#### Records supplied ####

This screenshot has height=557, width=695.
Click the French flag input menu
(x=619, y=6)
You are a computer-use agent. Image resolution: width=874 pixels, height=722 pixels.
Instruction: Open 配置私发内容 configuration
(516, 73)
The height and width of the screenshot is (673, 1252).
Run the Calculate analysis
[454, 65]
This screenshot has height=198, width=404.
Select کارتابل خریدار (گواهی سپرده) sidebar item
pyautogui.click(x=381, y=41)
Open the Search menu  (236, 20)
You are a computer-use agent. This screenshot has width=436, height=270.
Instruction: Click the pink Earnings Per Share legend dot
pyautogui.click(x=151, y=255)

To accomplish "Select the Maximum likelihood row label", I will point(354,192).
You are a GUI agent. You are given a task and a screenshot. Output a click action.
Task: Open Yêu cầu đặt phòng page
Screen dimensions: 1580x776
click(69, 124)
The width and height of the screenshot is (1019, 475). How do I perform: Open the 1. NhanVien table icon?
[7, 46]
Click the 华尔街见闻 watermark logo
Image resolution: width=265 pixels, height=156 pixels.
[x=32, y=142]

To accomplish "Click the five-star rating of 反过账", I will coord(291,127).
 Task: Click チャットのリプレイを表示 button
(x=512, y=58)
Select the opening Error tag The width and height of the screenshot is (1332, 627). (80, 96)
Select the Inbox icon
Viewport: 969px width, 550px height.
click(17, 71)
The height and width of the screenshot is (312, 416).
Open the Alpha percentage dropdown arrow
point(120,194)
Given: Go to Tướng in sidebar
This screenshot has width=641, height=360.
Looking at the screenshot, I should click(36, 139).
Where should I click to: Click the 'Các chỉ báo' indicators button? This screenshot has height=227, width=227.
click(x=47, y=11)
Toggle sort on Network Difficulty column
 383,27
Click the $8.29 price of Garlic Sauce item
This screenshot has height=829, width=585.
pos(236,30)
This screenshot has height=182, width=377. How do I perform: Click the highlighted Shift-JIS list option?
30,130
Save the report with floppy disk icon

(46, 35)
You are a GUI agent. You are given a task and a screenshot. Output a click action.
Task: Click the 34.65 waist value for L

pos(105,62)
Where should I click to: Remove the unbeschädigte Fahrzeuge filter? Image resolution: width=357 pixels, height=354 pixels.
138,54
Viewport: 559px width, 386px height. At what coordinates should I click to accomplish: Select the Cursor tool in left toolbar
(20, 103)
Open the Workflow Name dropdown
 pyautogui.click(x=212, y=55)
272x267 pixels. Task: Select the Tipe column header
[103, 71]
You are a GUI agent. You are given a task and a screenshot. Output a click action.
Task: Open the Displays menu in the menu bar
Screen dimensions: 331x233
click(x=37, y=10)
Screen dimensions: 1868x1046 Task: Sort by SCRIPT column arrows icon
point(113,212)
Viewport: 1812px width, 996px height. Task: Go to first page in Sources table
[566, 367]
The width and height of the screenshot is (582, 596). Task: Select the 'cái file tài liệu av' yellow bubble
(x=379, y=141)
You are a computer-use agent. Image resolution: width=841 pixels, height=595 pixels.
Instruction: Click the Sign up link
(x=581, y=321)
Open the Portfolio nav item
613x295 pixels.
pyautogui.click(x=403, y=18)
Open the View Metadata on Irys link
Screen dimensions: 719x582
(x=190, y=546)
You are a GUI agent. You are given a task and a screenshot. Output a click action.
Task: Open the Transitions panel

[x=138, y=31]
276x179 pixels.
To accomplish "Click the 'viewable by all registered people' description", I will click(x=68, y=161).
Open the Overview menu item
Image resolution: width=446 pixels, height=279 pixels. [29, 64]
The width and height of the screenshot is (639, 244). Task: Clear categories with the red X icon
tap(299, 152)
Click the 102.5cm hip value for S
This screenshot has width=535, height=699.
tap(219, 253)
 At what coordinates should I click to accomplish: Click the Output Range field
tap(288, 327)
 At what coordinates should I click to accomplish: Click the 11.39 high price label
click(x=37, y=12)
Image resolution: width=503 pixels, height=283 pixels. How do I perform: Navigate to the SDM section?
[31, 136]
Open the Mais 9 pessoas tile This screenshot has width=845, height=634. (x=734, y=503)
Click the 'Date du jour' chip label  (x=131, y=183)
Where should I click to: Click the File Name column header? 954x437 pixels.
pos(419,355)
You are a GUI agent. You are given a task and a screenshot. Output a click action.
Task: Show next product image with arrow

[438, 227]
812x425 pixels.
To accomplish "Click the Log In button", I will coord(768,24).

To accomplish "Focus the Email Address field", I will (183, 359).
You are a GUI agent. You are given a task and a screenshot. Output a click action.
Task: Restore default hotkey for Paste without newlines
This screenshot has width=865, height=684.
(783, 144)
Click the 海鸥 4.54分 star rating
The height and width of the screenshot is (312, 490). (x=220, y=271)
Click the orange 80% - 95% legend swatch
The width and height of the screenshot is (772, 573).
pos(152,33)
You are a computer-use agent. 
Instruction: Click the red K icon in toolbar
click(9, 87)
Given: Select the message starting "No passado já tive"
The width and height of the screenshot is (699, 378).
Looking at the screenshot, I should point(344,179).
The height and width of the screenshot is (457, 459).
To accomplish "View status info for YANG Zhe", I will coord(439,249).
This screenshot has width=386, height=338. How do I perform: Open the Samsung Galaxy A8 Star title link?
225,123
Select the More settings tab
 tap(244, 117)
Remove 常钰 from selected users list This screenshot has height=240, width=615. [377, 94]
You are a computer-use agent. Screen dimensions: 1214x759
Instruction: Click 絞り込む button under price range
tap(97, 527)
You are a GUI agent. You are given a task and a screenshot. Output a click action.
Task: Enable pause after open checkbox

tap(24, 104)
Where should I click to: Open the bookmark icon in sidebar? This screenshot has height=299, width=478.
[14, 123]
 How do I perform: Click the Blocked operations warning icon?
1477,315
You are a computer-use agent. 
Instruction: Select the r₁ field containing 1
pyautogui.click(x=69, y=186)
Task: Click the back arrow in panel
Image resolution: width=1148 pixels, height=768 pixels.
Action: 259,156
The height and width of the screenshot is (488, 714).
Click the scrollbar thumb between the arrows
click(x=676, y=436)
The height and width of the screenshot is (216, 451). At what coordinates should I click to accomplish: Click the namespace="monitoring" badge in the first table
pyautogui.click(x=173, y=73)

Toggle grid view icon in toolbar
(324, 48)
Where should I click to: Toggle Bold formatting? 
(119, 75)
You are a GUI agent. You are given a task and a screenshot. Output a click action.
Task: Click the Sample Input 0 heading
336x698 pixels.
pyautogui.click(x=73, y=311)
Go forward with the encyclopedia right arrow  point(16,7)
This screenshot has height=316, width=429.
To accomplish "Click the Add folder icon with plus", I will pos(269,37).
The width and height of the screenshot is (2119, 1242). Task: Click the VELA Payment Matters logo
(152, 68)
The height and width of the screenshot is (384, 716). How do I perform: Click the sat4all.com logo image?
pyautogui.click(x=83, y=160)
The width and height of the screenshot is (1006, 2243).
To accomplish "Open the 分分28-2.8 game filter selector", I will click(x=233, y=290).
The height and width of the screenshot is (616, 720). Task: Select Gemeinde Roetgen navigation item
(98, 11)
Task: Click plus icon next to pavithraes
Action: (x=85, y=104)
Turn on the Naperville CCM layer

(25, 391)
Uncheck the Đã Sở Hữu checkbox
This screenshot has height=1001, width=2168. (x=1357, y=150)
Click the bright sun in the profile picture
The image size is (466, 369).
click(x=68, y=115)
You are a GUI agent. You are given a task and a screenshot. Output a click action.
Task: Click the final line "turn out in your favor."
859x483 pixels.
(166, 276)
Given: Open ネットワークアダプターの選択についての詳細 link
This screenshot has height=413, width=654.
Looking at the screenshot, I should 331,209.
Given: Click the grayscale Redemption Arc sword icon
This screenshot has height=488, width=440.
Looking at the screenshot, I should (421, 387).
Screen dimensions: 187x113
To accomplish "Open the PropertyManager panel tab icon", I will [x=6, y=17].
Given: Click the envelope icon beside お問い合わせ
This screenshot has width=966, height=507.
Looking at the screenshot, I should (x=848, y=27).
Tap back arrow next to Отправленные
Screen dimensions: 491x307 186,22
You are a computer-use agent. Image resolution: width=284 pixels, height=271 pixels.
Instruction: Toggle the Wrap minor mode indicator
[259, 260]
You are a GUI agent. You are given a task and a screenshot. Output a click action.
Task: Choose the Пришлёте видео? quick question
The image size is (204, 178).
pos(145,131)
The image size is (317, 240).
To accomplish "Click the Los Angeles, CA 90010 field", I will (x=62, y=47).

####

[Exercise]: Copy the entries starting at the line that contains "Given: Click the grayscale" and ending at the last entry, substituting "mail" for "envelope" and keeping everything else the same.

[Solved exercise]:
Given: Click the grayscale Redemption Arc sword icon
This screenshot has height=488, width=440.
Looking at the screenshot, I should (421, 387).
Screen dimensions: 187x113
To accomplish "Open the PropertyManager panel tab icon", I will [x=6, y=17].
Given: Click the mail icon beside お問い合わせ
This screenshot has width=966, height=507.
Looking at the screenshot, I should (x=848, y=27).
Tap back arrow next to Отправленные
Screen dimensions: 491x307 186,22
You are a computer-use agent. Image resolution: width=284 pixels, height=271 pixels.
Instruction: Toggle the Wrap minor mode indicator
[259, 260]
You are a GUI agent. You are given a task and a screenshot. Output a click action.
Task: Choose the Пришлёте видео? quick question
The image size is (204, 178).
pos(145,131)
The image size is (317, 240).
To accomplish "Click the Los Angeles, CA 90010 field", I will (x=62, y=47).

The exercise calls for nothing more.